PI: Waltraud Schrottmaier
Co-PI with Prof. Bernd Jilma (MUW)
Funded by: Medical Scientific Fund of the Mayor of the City of Vienna (BGM19029)
Funding period: 06/2019-09/2020
Cholera disease, caused by infection with the bacterium Vibrio cholerae, is a gastro-intestinal disease characterized by severe diarrhoea. Annually more than 2.8 million people worldwide are affected by cholera. Via shedding of outer membrane vesicles (OMV), V. cholerae is able to neutralize factors of the immune responses such as the complement system or antimicrobial proteins, enabling the pathogen to evade host immune defences. Furthermore, cholera infection may also lead to serious complications such as intestinal haemorrhages which drastically increase mortality.
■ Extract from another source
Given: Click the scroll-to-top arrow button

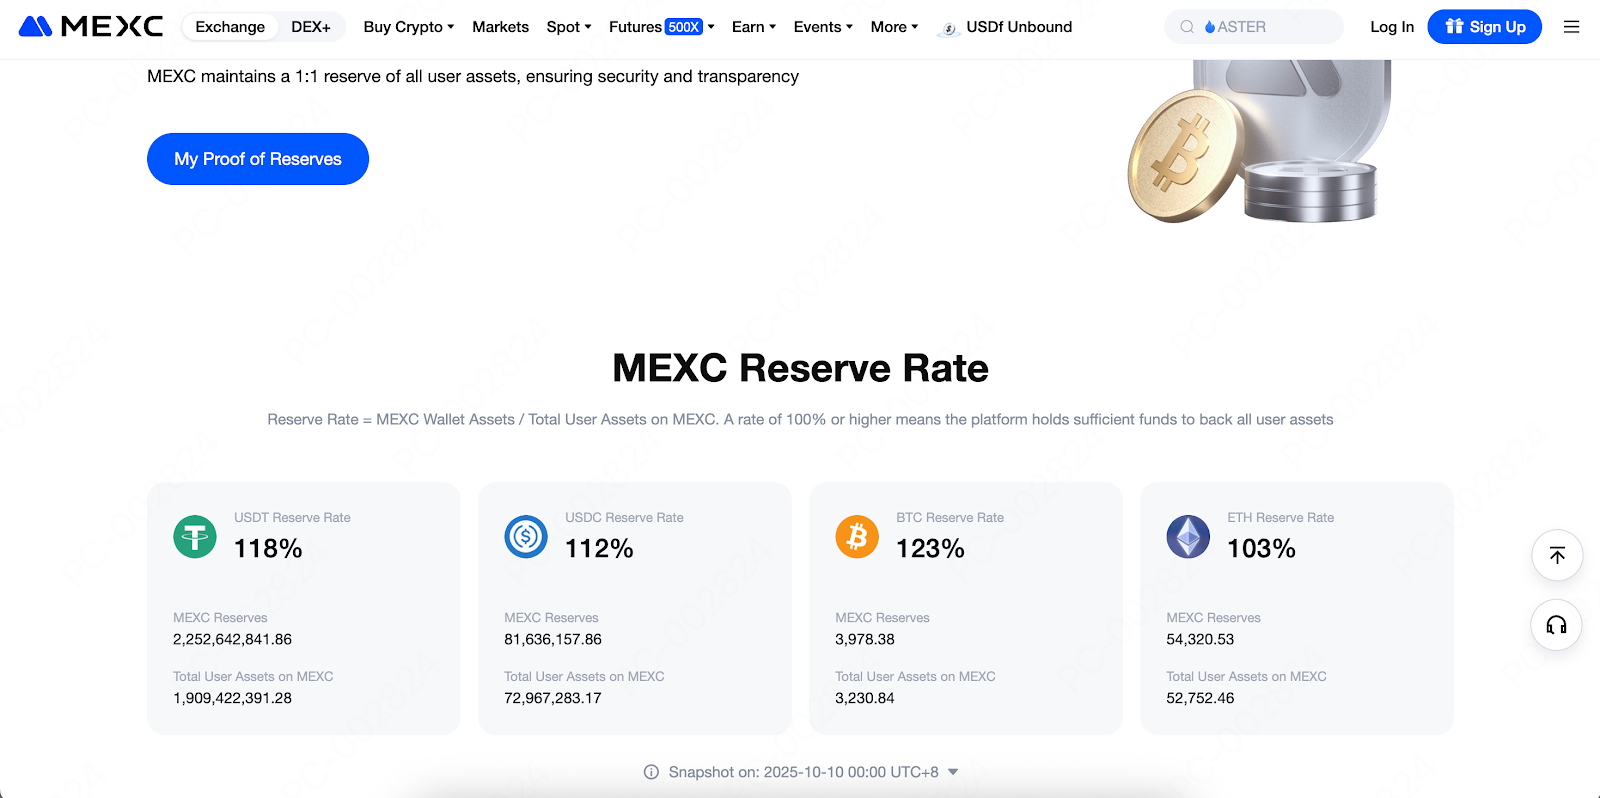Looking at the screenshot, I should click(1557, 555).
As cellular mediators of haemostasis, platelets are of pivotal importance for maintaining vascular integrity by adhering to the damaged endothelium and sealing breaches of the vessel. Furthermore, platelets also respond to immune stimuli including bacterial infection. Thus, platelet dysfunction is generally associated with increased risk for bleeding and may be directly influenced by pathogens.
Although platelets play a central role in several haemorrhagic pathologies, there is currently little data available on how platelet-mediated primary haemostasis is affected by V. cholerae or their OMVs. Further the mechanisms underlying haemorrhagic complications during cholera infection remain unknown. Hence, we aim to elucidate how V. cholerae-derived OMVs modulate platelet activation.
Based on our preliminary data, we think that OMVs shed from V. cholera influence platelet function and regulate their capacity to form thrombi, which could lead to altered vascular integrity and may reflect haemostatic complications suffered by some V. cholera-infected patients.
Thus, we are investigating the effect of V. cholerae-derived OMVs on platelet activation in vitro. Further, we aim to identify the pathogenic factors involved in platelet-OMV interaction and their effect on platelet function.